- _Excerpt to read_:
===============
Andrew Colvin  is an Australian police officer who was the Commissioner of the Australian Federal Police from September 2014 to September 2019. On 5 January 2020, Colvin was appointed to lead the newly-established National Bushfire Recovery Agency.

Early life and education
From July 2009 and May 2010 he studied for and received a Masters in Public Administration from Harvard University’s John F. Kennedy School of Government.

Career
Colvin joined the Australian Federal Police in 1990 and has worked in policing narcotics, money laundering, politically motivated crime, illegal pornography and terrorism financing. He oversaw Australia's policing response to the 2002 Bali bombings, for which he was awarded the Medal of the Order of Australia (OAM), upgraded to the AO in 2022 in 2003, and the Australian Embassy bombings in Jakarta.

In 2008 Colvin was awarded the Australian Police Medal (APM).

He replaced Commissioner Tony Negus as head of the AFP in September 2014 and did not seek a contract extension and stepped down from the role in September 2019.
===============
- _Information supplied_:

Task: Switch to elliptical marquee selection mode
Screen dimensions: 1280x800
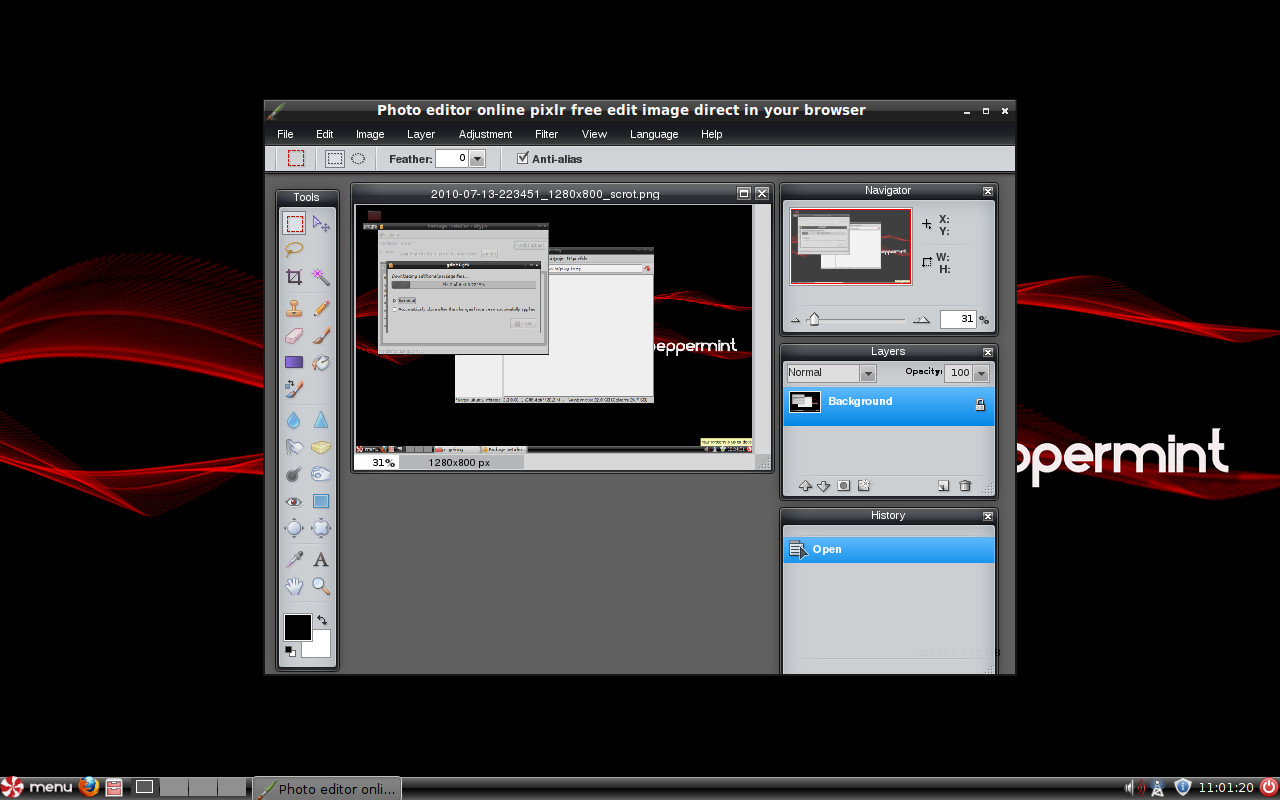Action: click(x=358, y=158)

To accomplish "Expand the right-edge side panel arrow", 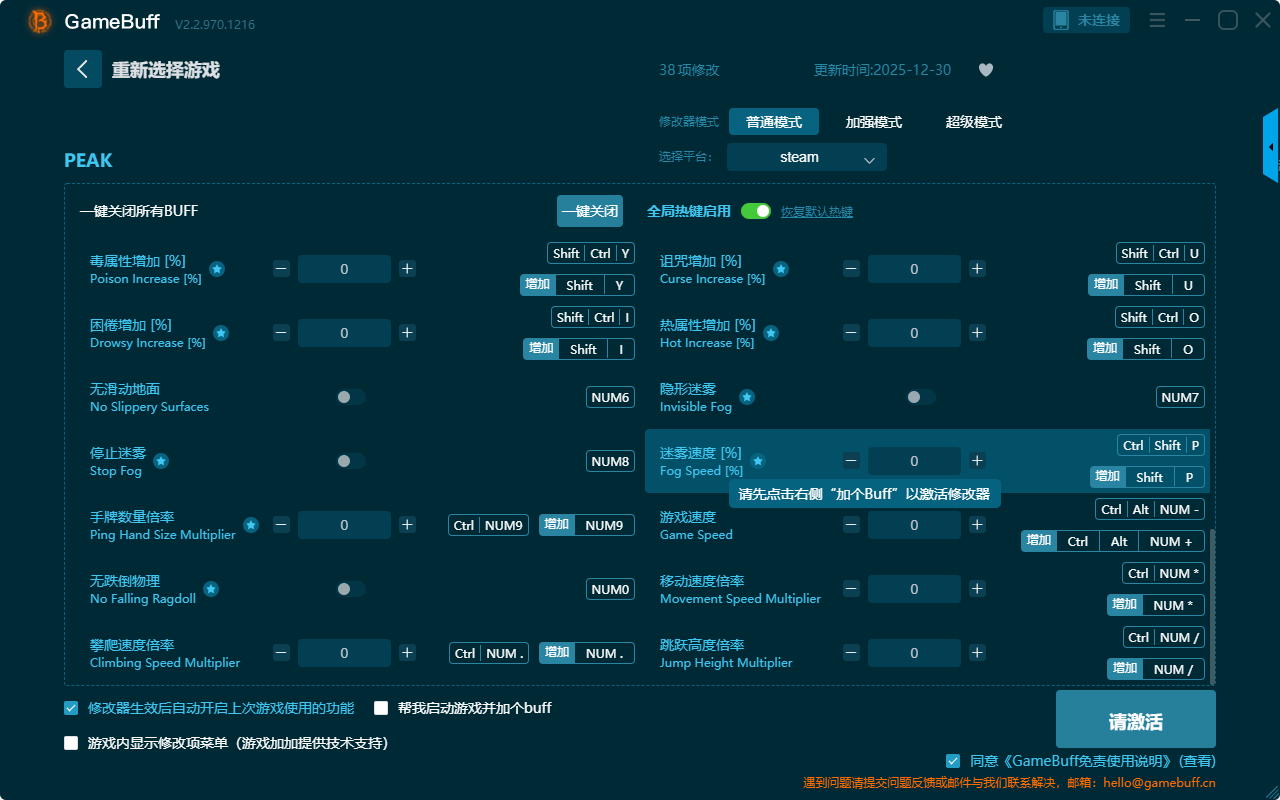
===============
- _Written request A_: According to the Andrew Colvin biography, whom did Colvin replace as head of the AFP in September 2014?
- _Written request B_: Continue the Andrew Colvin biography from where the text stops.

- _Task output A_: Commissioner Tony Negus

- _Task output B_:
Career chronology

 1990: Joined Australian Federal Police
 2002: Superintendent, National Coordinator Counter Terrorism
 2003: Medal of the Order of Australia (OAM)
 2005: Chief of Staff
 2006: Assistant Commissioner
 2007: Street Review
 2008: National Manager High Tech Crime Operations
 2008: Australian Police Medal (APM)
 2010: Masters in Public Administration
 2010: Deputy Commissioner Operations
 2014: Appointed Commissioner
 2019: Stepped down as Commissioner
 2022: Promoted to Officer of the Order of Australia (AO) in the 2022 Australia Day Honours for "distinguished service to law enforcement, to counter terrorism initiatives, and to bushfire recovery programs".

Personal life
Andrew Colvin is married with two children.

References

Commissioners of the Australian Federal Police
Harvard Kennedy School alumni
Year of birth missing (living people)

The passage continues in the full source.